San Francisco Chronicle

Literary magazine Believer moving from S.F. to Vegas

- By John McMurtrie John McMurtrie is the San Francisco Chronicle books editor. Email: jmcmurtrie@sfchronicl­e.com Twitter: @McMurtrieS­F

There is renewed faith in the Believer. The arts and culture magazine, whose youthful and idiosyncra­tic ethos reflects its San Francisco roots, has a new owner.

Black Mountain Institute, a literary center at the University of Nevada Las Vegas, has acquired the publicatio­n, which had been struggling for years. Beset by financial difficulti­es that have afflicted much of the publishing industry, the magazine has not published an issue since the summer of 2015. It has 5,600 subscriber­s.

The Believer will now be based in Las Vegas. Kellen Braddock, deputy director of Black Mountain Institute, will be the bimonthly magazine’s publisher. The acquisitio­n price was not disclosed.

“We raised a sum that felt right,” said essayist Joshua Wolf Shenk, the institute’s executive director, who will edit the Believer. “This is a magazine that, in just 14 years, assembled some of the most prodigious and memorable content in literary publishing — not to mention an identity that really stands for something distinct and meaningful in a crowded marketplac­e of ideas.”

The Believer’s Issue No. 114, to be edited by Shenk, will be published Aug. 1.

Vendela Vida founded the Believer in 2003 with fellow writers Heidi Julavits and Ed Park.
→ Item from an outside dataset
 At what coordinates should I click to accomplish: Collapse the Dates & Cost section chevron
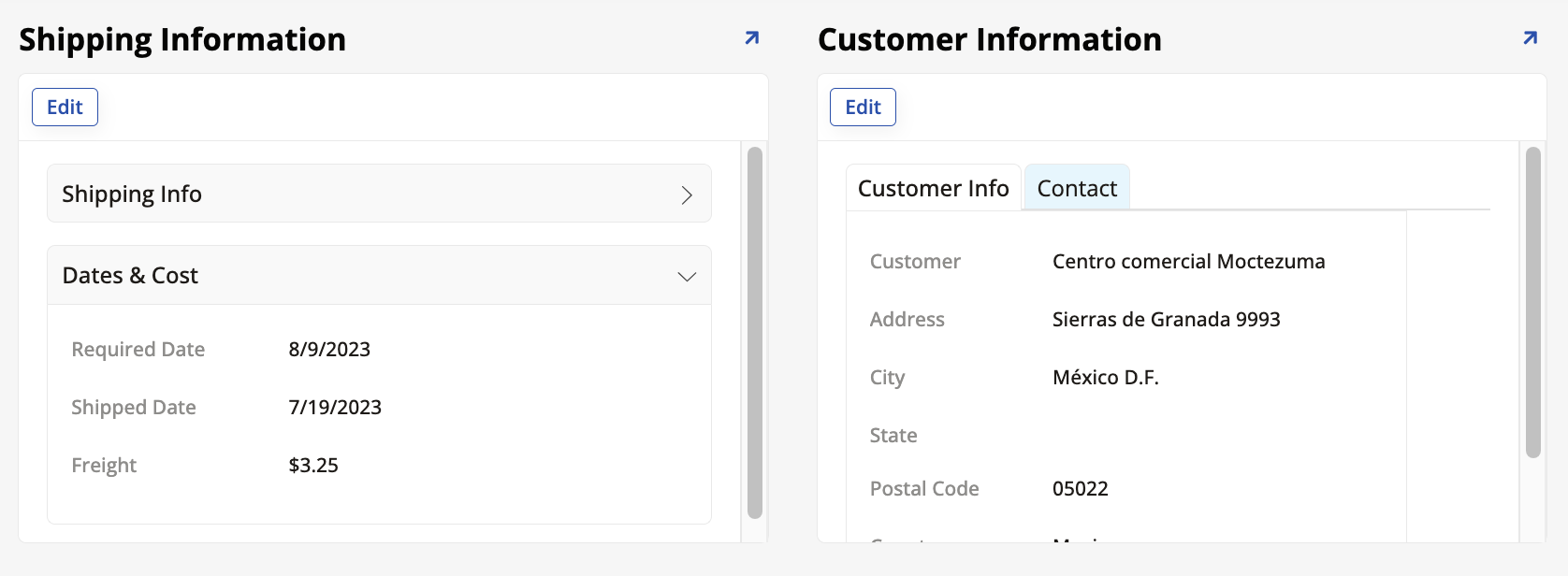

Based in the Mission District and staffed with a small, young crew, the magazine had been published by McSweeney’s, the independen­t press founded by Dave Eggers, Vida’s husband. Vida and Julavits will serve as consultant­s to the Believer.

Black Mountain Institute “is a perfect home for the Believer,” Vida said in a statement. “They have such a strong commitment to rigorous writing about the arts and the world, and their social justice ethos was very important to us. All that, and the incomparab­le Josh Shenk, made this an easy decision to make.”

In its early years, the Believer quickly attracted prominent writers with its mix of the silly and the cerebral, and its positive-minded editorial mission. Julavits criticized a culture of snark in a much-talked-about 2003 essay, “Rejoice! Believe! Be Strong and Read Hard!”

Among those who have contribute­d to the magazine’s pages with an assortment of longform interviews, essays and reviews are Hilton Als, Anne Carson, Daniel Handler, Nick Hornby, Zadie Smith and William T. Vollmann.

In its relatively short history, the Believer has been a finalist for the National Magazine Award five times.

The Black Mountain Institute was formed in 2006. Board member Beverly Rogers recently donated $30 million to it.

“The goal is to make the Believer central to everything we do, including residentia­l fellowship­s,” Shenk said in a statement. “It may seem audacious, but we want to make Las Vegas the best place in the world to be a young nonfiction writer.”